**WORK REQUEST**:
Please write out word for word the opening lines of the material, including the line with "Task: Share Gretchen" as the last.

**DATASET CONTENT**:
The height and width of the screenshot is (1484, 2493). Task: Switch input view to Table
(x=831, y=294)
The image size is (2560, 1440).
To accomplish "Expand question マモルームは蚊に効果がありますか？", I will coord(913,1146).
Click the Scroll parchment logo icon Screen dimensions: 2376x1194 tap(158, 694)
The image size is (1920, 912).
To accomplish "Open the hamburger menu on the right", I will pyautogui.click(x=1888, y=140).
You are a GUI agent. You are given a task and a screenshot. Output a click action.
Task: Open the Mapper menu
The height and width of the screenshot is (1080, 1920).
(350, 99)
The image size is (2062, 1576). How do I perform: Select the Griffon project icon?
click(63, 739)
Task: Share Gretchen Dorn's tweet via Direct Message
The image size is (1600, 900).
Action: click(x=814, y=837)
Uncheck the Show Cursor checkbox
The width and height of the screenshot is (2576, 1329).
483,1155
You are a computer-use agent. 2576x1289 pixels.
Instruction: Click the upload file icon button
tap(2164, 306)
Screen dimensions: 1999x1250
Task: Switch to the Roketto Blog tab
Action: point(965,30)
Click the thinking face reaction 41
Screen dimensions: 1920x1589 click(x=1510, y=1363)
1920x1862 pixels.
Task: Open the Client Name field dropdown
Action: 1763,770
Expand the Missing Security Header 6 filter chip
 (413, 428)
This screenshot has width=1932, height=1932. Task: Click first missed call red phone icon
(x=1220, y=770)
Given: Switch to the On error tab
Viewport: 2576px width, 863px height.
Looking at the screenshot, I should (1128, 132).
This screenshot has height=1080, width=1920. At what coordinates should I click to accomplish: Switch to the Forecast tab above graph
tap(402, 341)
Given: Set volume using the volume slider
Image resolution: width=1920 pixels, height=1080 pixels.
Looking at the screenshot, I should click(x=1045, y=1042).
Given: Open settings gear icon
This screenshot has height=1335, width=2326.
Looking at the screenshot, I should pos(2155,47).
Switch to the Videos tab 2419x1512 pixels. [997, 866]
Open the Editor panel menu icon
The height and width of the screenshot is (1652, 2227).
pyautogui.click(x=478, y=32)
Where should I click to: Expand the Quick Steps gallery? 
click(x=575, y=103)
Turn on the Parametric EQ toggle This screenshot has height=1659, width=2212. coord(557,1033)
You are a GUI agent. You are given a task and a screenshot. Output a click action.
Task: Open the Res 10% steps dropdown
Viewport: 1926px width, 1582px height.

**ANSWER BOX**:
The height and width of the screenshot is (1484, 2493). Task: Switch input view to Table
(x=831, y=294)
The image size is (2560, 1440).
To accomplish "Expand question マモルームは蚊に効果がありますか？", I will coord(913,1146).
Click the Scroll parchment logo icon Screen dimensions: 2376x1194 tap(158, 694)
The image size is (1920, 912).
To accomplish "Open the hamburger menu on the right", I will pyautogui.click(x=1888, y=140).
You are a GUI agent. You are given a task and a screenshot. Output a click action.
Task: Open the Mapper menu
The height and width of the screenshot is (1080, 1920).
(350, 99)
The image size is (2062, 1576). How do I perform: Select the Griffon project icon?
click(63, 739)
Task: Share Gretchen Dorn's tweet via Direct Message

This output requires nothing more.